Für viele Patienten im Unfallkrankenhaus Berlin haben eine schwere Erkrankung oder ein Unfall das Leben vollständig verändert. Der 18-jährige Philipp musste nach einem LKW-Unfall erfahren, dass er auf den Rollstuhl angewiesen ist. Amal überlebte das Attentat von Nizza knapp. Über 200 Ärzte sorgen sich im Unfallkrankenhaus Berlin täglich um akute Fälle und Langzeitpatienten.

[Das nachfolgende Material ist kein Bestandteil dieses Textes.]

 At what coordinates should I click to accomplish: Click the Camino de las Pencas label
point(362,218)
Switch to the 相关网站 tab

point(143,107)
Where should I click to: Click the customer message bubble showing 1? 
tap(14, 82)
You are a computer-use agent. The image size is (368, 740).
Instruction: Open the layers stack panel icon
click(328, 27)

Dr. Björn Riecke und Patient Werner Garbocz; Quelle: rbb/UKB

Werner hatte vor fast drei Jahren Mundhöhlenkrebs. Nun ist der Krebs wiedergekommen. Der Chef der Mund-, Kiefer- und Gesichtschirurgie im UKB, Dr. Björn Rieke, wird operieren. Keine leichte Aufgabe, denn Werner Garbocz benötigt ein Transplantat im Oberkiefer - er hofft, nach der Operation endlich wieder richtig kauen zu können.

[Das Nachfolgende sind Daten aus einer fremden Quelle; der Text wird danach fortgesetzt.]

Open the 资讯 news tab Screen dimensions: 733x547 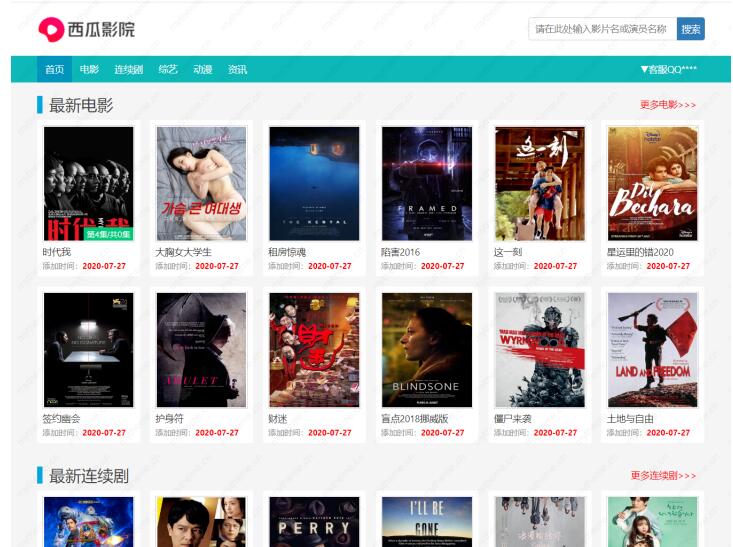tap(237, 70)
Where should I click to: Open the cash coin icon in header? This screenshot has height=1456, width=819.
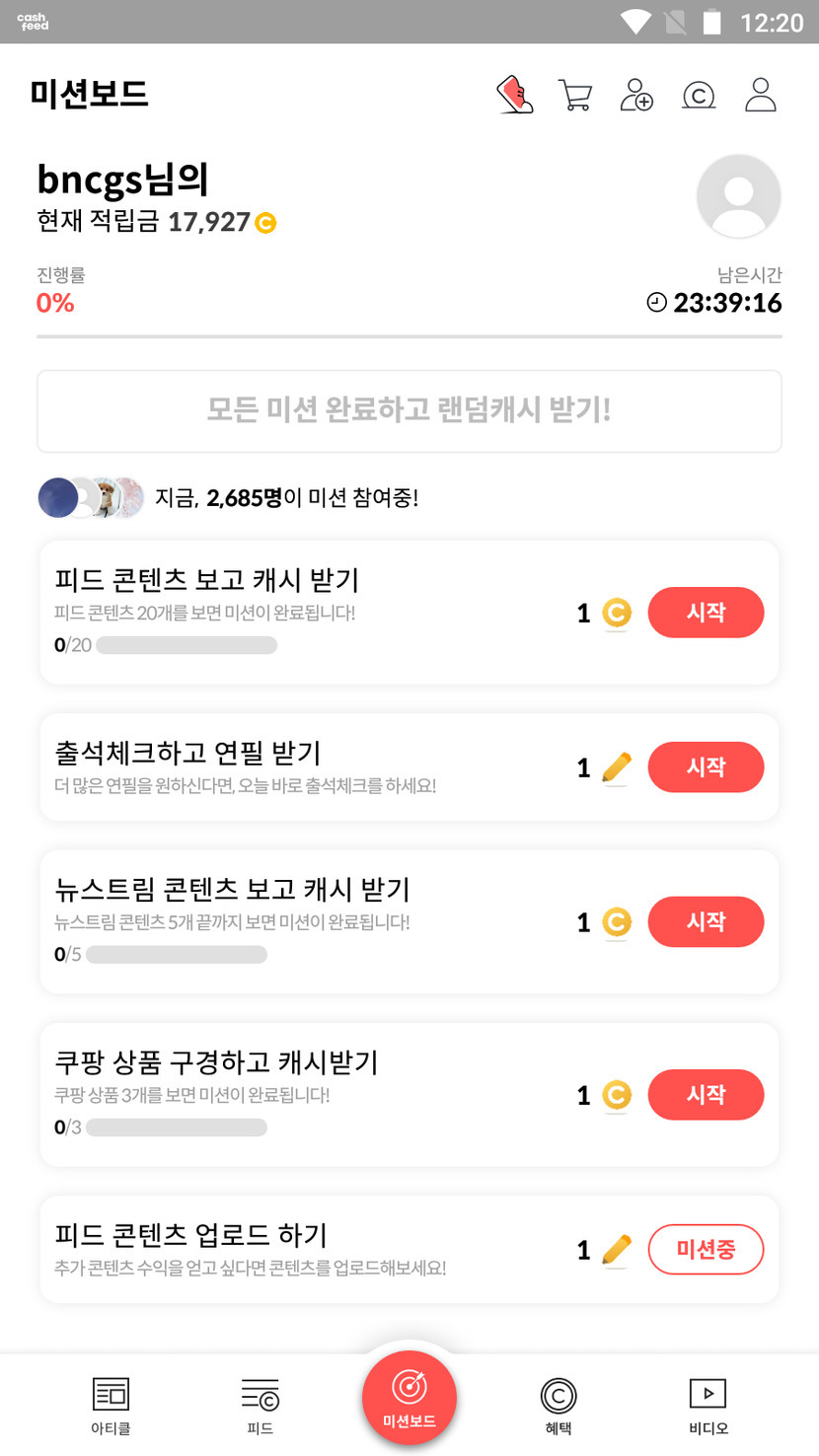click(x=699, y=96)
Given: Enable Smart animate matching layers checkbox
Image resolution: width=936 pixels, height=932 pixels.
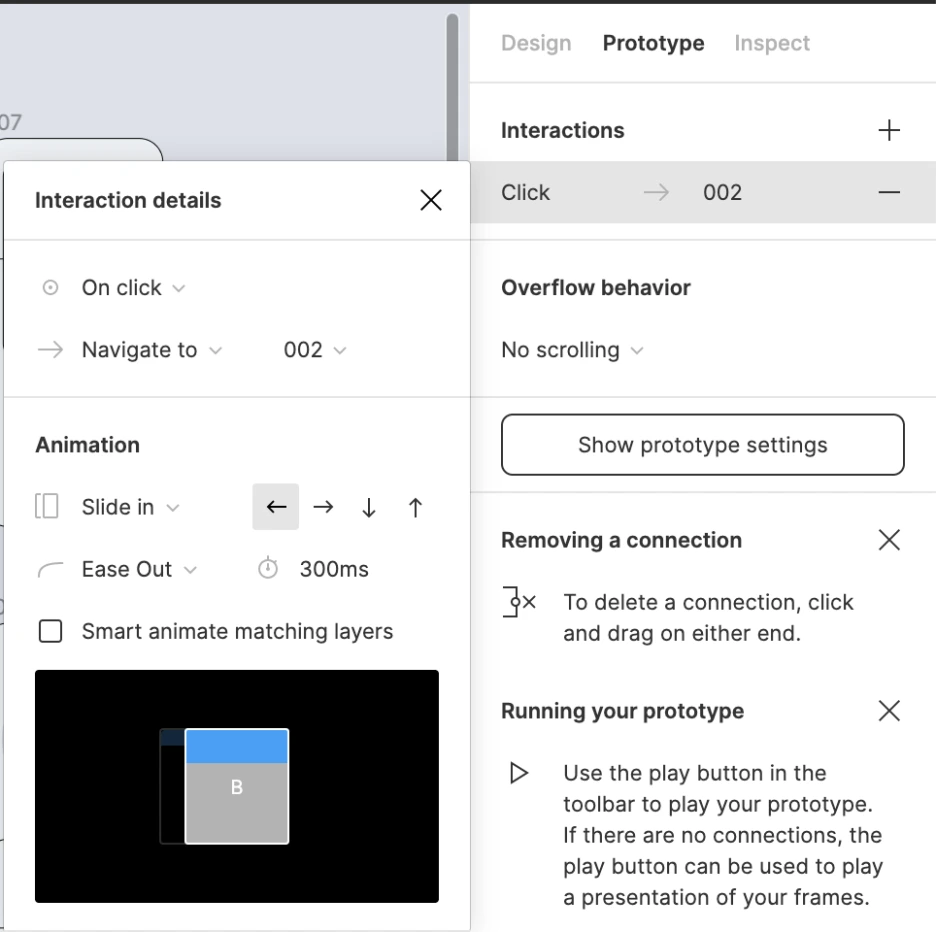Looking at the screenshot, I should point(50,631).
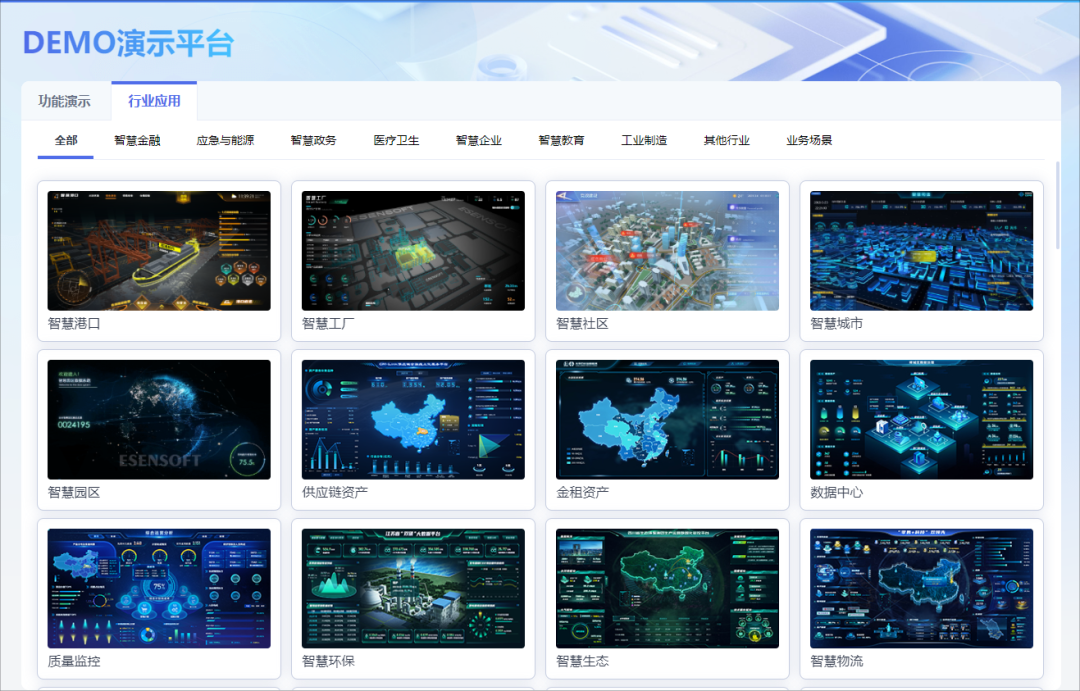This screenshot has height=691, width=1080.
Task: Open the 智慧工厂 demo thumbnail
Action: click(413, 251)
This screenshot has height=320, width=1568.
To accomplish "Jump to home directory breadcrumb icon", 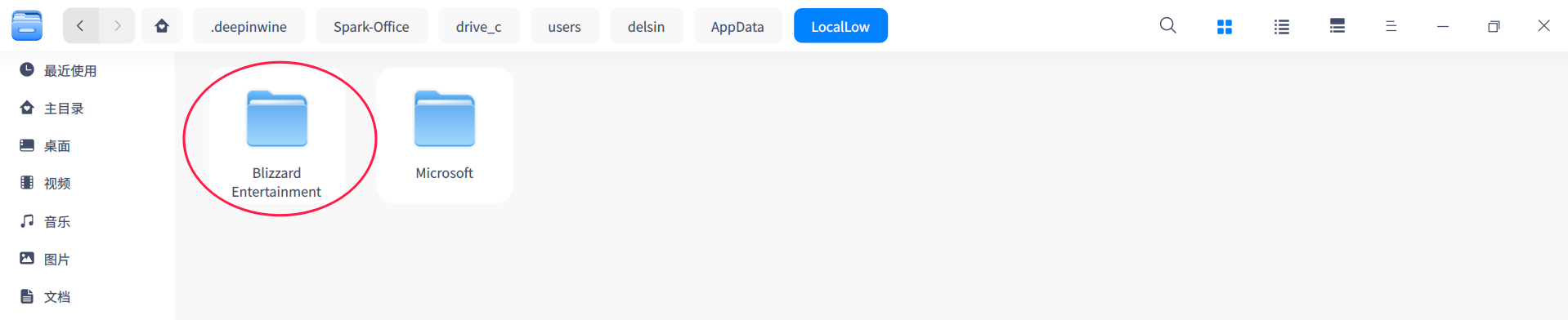I will 162,26.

Die Nervenbahnen des linken Arms von Amal Khalife wurden umgeleitet - jetzt wird sie viel Geduld brauchen, bis der Arm wieder beweglich ist. Nach ihrer Entlassung aus dem Krankenhaus möchte sie weiter zur Schule gehen und ihr Abitur machen. © rbb/UKB

Philipp hat als Auszubildender einen Unfall überlebt und musste an der Wirbelsäule operiert werden. Dr. Andreas Niedeggen, der Chef des Zentrums für Rückenmarkverletzte, befürchtete damals, dass er ausschließlich auf den Rollstuhl angewiesen sein könnte. Heute, zwei Jahre später, ist Philipp einer der jüngsten Fußballtrainer Brandenburgs, er hat sich mit eisernem Willen ins Leben zurück gekämpft. Und: Philipp kann gehen.

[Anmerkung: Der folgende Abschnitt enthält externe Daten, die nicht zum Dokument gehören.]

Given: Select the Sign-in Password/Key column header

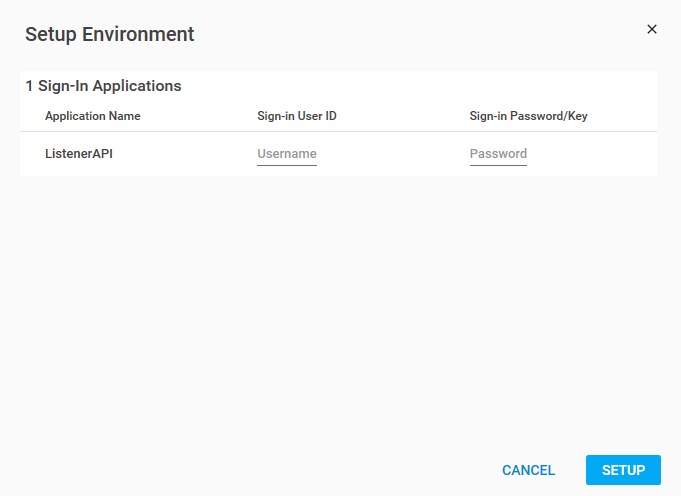Looking at the screenshot, I should (x=528, y=116).
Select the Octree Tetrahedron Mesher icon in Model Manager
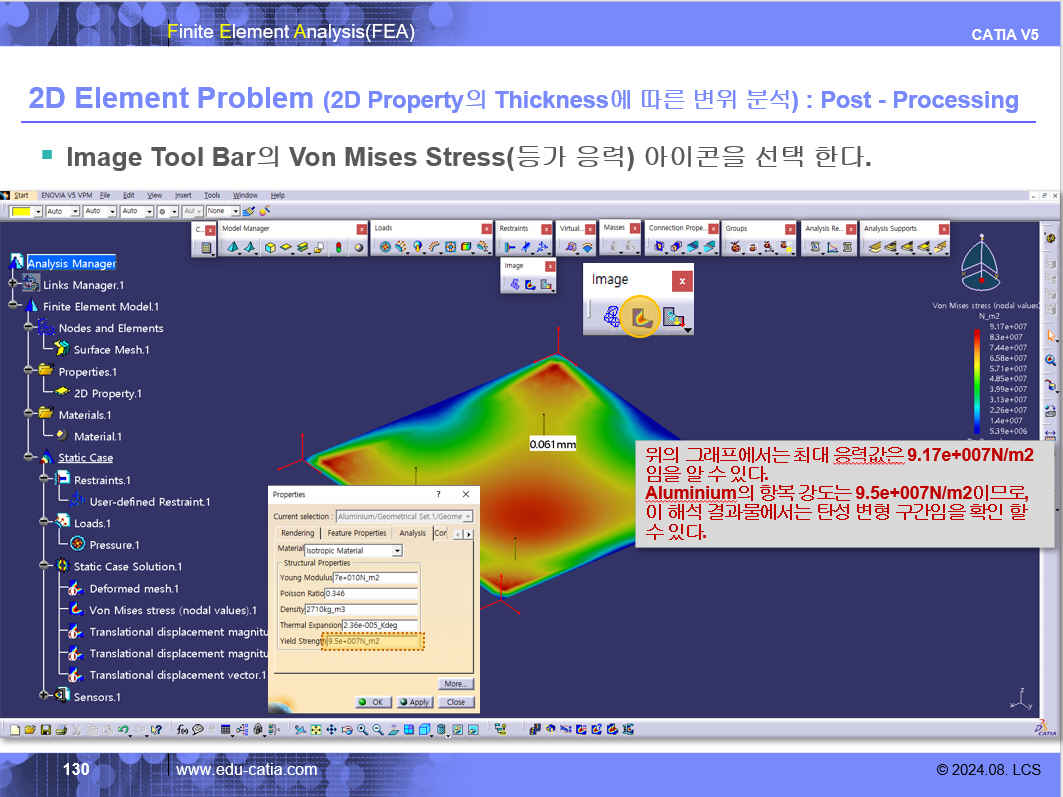 click(233, 248)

Amal im Portrait; Quelle: rbb/UKB

Amal war mit ihrer Abiturklasse zu einem Ausflug in Nizza, als der LKW sie bei dem Attentat erfasste und über sie hinwegrollte. Den Ärzten des UKB ist es zu verdanken, dass die schweren Verletzungen verheilt sind. Jetzt wird sie von Handchirurgin Dr. Richarda Böttcher weiter behandelt, denn ihr linker Arm funktioniert noch nicht - ob und wann sie wieder zur Schule gehen kann, weiß sie noch nicht. Ihr Leben ist ganz anders als vor dem Attentat.

Colin Crumley trainiert seine Hände in der Ergotherapie (Quelle: rbb/UKB)

Vor seinem Fahrradunfall war der gebürtige Brite Colin Crumley Luftfahrt-Ingenieur. Er geriet bei dem Unfall so unglücklich in das Vorderrad seines Kollegen, dass er auf die Brustwirbelsäule stürzte und seitdem im Rollstuhl sitzt. Er wünscht sich sehnlichst, wieder in seinem Beruf arbeiten zu können.